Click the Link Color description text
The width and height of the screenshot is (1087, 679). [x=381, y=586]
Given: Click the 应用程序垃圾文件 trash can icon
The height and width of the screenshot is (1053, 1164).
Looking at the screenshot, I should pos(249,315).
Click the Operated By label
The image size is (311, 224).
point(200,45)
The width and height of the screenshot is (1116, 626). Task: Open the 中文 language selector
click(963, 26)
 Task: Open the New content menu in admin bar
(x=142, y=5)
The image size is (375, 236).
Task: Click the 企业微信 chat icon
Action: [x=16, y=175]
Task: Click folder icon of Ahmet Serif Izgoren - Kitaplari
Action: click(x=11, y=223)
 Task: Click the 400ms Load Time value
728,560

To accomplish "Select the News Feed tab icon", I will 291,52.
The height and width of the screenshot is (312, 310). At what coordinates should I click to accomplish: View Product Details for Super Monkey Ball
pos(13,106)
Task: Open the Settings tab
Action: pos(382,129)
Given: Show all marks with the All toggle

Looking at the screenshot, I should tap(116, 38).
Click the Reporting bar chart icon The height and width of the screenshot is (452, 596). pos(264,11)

____________________

• DIRECTIONS: Word for word, set down the complete listing once more.

• YOUR SOLUTION:
Click the Link Color description text
The width and height of the screenshot is (1087, 679). [x=381, y=586]
Given: Click the 应用程序垃圾文件 trash can icon
The height and width of the screenshot is (1053, 1164).
Looking at the screenshot, I should pos(249,315).
Click the Operated By label
The image size is (311, 224).
point(200,45)
The width and height of the screenshot is (1116, 626). Task: Open the 中文 language selector
click(963, 26)
 Task: Open the New content menu in admin bar
(x=142, y=5)
The image size is (375, 236).
Task: Click the 企业微信 chat icon
Action: [x=16, y=175]
Task: Click folder icon of Ahmet Serif Izgoren - Kitaplari
Action: click(x=11, y=223)
 Task: Click the 400ms Load Time value
728,560

To accomplish "Select the News Feed tab icon", I will 291,52.
The height and width of the screenshot is (312, 310). At what coordinates should I click to accomplish: View Product Details for Super Monkey Ball
pos(13,106)
Task: Open the Settings tab
Action: pos(382,129)
Given: Show all marks with the All toggle

Looking at the screenshot, I should tap(116, 38).
Click the Reporting bar chart icon The height and width of the screenshot is (452, 596). pos(264,11)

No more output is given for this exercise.